Where’s the Other-Help Section?
Try this: go to a bookstore. Any bookstore. Chain. Independent.
Used. Whatever. And ask for the self-help section.
You know what? You will be pointed to the self-help section. You’ll find books on relationships. Mental health. Exercise. Diet. Spirituality. Religion. You get the idea . . . Lot’s of information!
Now. Ask for the . . . “other-help . . . section.” The . . . well, that’s one point I’m making . . . it’s awkward, isn’t it?
We have book after book on self-help. A whole large section. Sections of sections. But where’s the “other-help” section?
Even the label is awkward. Because we — and by “we” I mean Western culture — “we” haven’t conceived of such a section for our bookstores, have we?

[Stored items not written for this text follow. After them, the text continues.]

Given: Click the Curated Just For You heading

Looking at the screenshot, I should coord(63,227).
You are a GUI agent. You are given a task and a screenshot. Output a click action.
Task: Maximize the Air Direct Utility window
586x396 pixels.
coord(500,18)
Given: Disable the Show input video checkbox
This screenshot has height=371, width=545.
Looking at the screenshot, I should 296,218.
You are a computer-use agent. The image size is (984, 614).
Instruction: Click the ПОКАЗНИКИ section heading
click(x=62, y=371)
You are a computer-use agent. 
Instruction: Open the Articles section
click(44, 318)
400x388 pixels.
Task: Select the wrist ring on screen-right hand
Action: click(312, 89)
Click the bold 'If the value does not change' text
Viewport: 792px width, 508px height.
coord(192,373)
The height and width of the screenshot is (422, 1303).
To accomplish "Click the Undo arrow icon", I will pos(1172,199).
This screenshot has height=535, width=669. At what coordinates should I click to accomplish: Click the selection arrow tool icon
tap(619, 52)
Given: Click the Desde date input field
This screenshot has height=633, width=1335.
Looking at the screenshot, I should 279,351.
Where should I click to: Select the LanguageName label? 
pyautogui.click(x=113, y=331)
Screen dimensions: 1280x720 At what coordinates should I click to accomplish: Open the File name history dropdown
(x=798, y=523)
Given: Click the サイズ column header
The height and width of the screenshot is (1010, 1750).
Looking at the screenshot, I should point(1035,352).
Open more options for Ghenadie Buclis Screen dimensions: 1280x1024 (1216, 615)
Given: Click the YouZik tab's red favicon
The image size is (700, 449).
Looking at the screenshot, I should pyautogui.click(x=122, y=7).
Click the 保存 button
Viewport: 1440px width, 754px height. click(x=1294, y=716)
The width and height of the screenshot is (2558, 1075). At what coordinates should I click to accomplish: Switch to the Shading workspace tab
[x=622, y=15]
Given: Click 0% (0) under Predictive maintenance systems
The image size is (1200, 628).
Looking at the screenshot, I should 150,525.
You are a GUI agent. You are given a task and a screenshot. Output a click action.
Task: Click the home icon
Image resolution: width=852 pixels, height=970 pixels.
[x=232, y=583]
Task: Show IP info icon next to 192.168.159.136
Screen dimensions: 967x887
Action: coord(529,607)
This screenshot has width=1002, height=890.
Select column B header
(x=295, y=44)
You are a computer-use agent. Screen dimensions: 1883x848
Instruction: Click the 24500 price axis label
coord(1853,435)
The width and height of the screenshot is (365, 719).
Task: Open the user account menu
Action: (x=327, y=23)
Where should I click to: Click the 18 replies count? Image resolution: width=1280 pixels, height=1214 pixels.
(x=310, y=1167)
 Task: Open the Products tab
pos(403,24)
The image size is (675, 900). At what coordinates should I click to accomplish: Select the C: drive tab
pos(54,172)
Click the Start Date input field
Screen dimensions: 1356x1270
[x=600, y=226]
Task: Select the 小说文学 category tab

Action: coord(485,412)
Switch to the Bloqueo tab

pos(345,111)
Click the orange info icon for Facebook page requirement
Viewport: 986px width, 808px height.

Sure, there are books about helping others. In the religion section. In the philosophy section. Even in the self-help section. But there’s no section called “helping others.”
What’s up with that?
Here’s the thing: I found it striking when I first started flying from the US to England some thirty years ago. In US airports, bookstores were full of self-help books. In England, there were nearly none
Unfortunately, that has changed in the past three decades. Gatwick airport now has self-help books. But it’s a contagion caught from the United States. It isn’t a natural-born phenomenon. In Mexico City, same thing.
You get the idea.
Why? Why is helping yourself so much more . . . what?
Prominent? Popular?
Easy?
Why is helping the self a thing and helping others not?
Just wondering.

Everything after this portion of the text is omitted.